=== Input ===
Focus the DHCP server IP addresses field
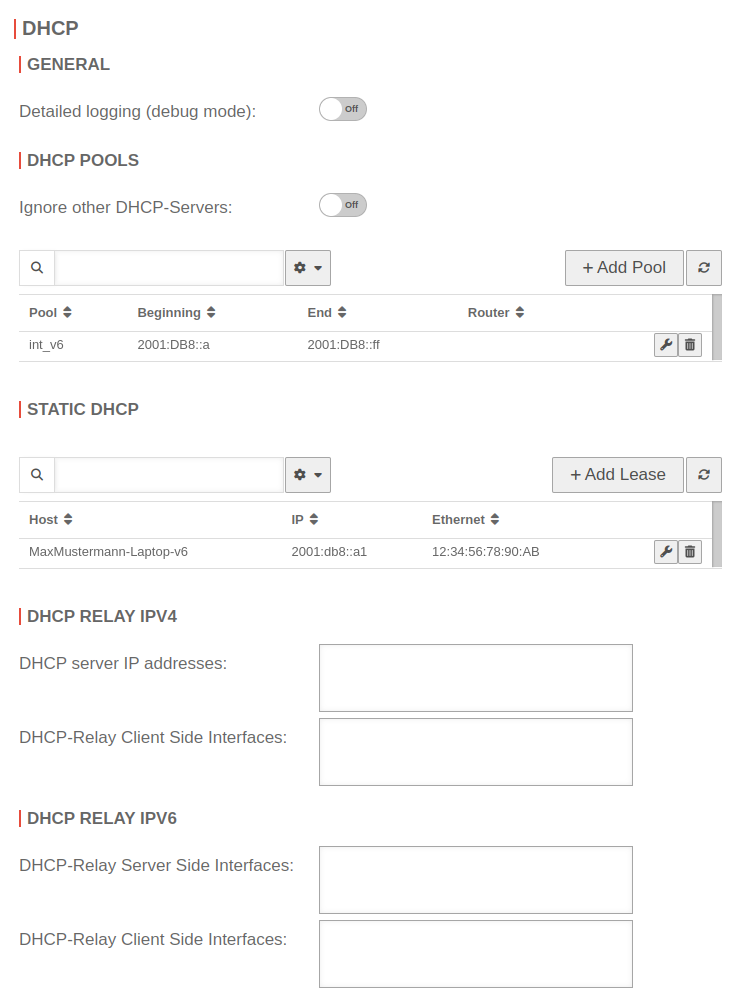The width and height of the screenshot is (741, 998). pos(475,678)
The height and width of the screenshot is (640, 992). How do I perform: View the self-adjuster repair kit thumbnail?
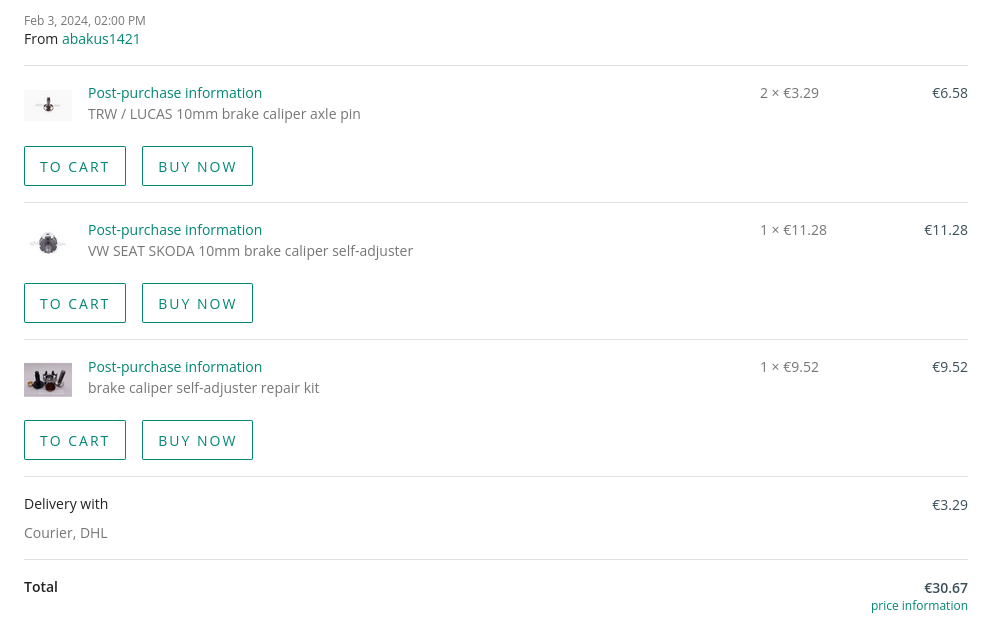tap(48, 379)
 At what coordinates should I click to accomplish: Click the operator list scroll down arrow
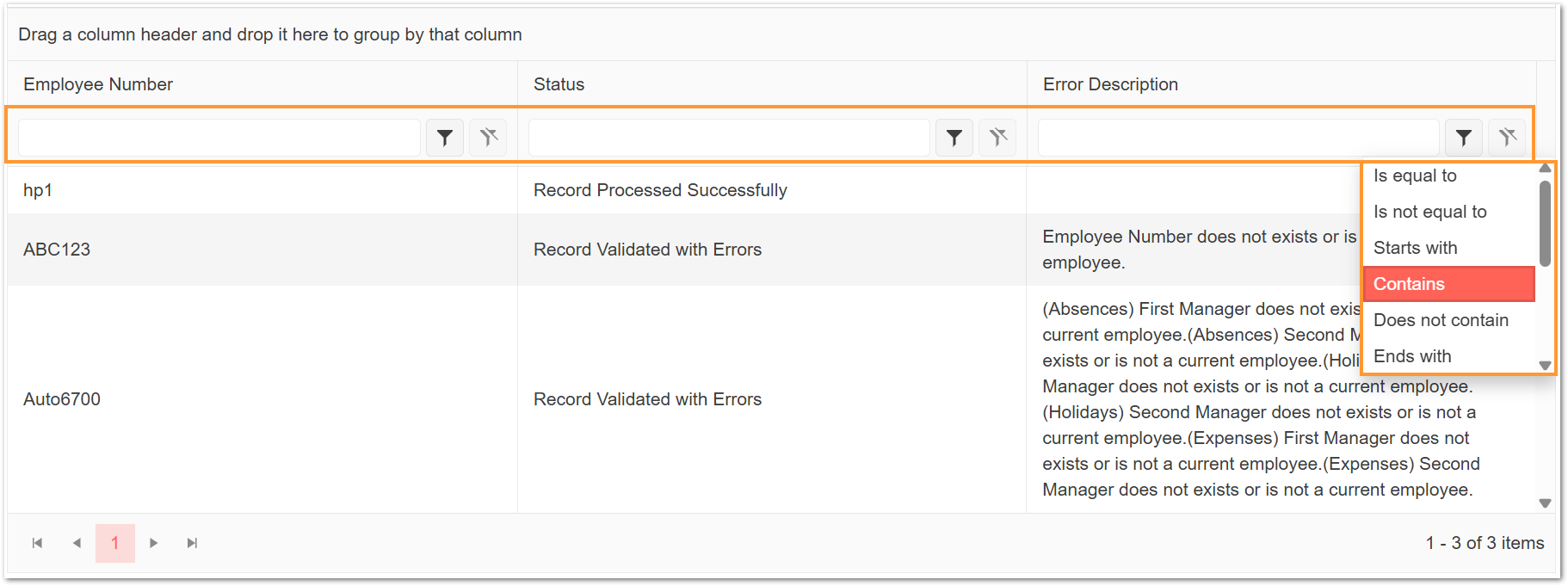pos(1545,366)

=== Task objective ===
When you output the listing, reproduce it exactly but drop its pictures.

=== Response ===
Focus the DHCP server IP addresses field
The width and height of the screenshot is (741, 998). pos(475,678)
The height and width of the screenshot is (640, 992). How do I perform: View the self-adjuster repair kit thumbnail?
tap(48, 379)
 At what coordinates should I click to accomplish: Click the operator list scroll down arrow
pos(1545,366)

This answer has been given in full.